Article from 5:4 on 'The Wonderful Widow of Eighteen Springs' performed at the Huddersfield Festival
John Cage – The Wonderful Widow of Eighteen Springs
written by 5:4 March 21, 2012 • 20:43
Austerity is probably not the first characteristic that would come to mind when describing the music of John Cage, and yet that’s precisely what dominates his short song The Wonderful Widow of Eighteen Springs, composed in 1942. The text is extracted from a passage (on page 556) of James Joyce’s Finnegans Wake:
night by silentsailing night…
Isobel…
wildwoods’ eyes and primarose hair,
quietly,
all the woods so wild, in mauves of
moss and daphnedews,
how all so still she lay neath of the
whitethorn, child of tree,
like some losthappy leaf,
like blowing flower stilled,
as fain would she anon,
for soon again ‘twil be,
win me, woo me, wed me,
ah weary me!
deeply,
Now evencalm lay sleeping; night
Isobel
Sister Isobel
Saintette Isobel
madame Isa
Veuve La belle
Cage sets these words for voice and piano, on both of whom he imposes severe restrictions; the singer has just three pitches at their disposal (F#, G# and C#) while the pianist isn’t even allowed to open the lid, playing instead on the outside of the instrument.
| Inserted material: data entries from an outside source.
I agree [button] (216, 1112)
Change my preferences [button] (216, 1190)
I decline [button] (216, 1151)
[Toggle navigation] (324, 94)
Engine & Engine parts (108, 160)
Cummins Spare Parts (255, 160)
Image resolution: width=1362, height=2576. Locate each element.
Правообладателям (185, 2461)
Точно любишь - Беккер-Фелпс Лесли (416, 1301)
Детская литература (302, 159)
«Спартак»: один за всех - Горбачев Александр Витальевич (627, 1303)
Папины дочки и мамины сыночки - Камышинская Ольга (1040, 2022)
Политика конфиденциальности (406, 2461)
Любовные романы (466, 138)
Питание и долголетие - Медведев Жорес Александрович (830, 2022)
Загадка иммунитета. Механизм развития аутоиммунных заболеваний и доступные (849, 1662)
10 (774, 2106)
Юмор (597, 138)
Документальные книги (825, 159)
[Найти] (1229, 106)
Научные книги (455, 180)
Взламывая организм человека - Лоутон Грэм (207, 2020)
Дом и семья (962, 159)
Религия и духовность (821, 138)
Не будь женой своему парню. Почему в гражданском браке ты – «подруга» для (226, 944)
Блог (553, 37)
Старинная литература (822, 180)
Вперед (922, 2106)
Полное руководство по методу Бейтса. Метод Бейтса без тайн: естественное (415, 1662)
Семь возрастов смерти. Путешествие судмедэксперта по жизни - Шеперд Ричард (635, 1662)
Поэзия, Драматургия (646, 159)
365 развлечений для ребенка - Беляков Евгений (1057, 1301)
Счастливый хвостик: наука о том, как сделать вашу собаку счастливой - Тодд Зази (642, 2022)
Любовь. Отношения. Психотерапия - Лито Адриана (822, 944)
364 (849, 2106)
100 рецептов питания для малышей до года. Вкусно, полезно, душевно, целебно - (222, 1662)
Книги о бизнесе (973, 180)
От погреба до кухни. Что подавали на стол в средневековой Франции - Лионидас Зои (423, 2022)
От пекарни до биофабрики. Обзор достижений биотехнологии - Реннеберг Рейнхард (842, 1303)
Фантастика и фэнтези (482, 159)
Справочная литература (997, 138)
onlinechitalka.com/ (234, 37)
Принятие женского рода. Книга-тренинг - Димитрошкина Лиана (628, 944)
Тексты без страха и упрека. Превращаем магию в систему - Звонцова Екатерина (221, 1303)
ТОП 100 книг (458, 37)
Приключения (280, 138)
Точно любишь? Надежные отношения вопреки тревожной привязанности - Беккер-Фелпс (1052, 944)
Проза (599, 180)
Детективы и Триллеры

Cage flirted with strict pitch restrictions a few years earlier in the Five Songs for Contralto (song no. 3, “in Just-“, also uses just three pitches), but the atmosphere he establishes here is much more sombre and unsettling. The voice is instructed to sing without vibrato, and the result is a strange cross between sacred chant and folk song, somehow elegant and crude simultaneously. The blunt wooden knocks from the piano create a texture that’s similarly paradoxical, one moment sounding like the random clonks of branches or heavily stylised insect noises, the next like a carefully choreographed ritual. Combined, the effect is truly eerie, and a perfect mouthpiece for Joyce’s highly expressive nocturnal text.
This performance was given by mezzo-soprano Lore Lixenberg and pianist Philip Thomas at the 2008 Huddersfield Festival. Lixenberg is superb, dramatic but subtle, at times sounding almost as though she’s about to swoon, while Philip Thomas must have had very red knuckles by the end.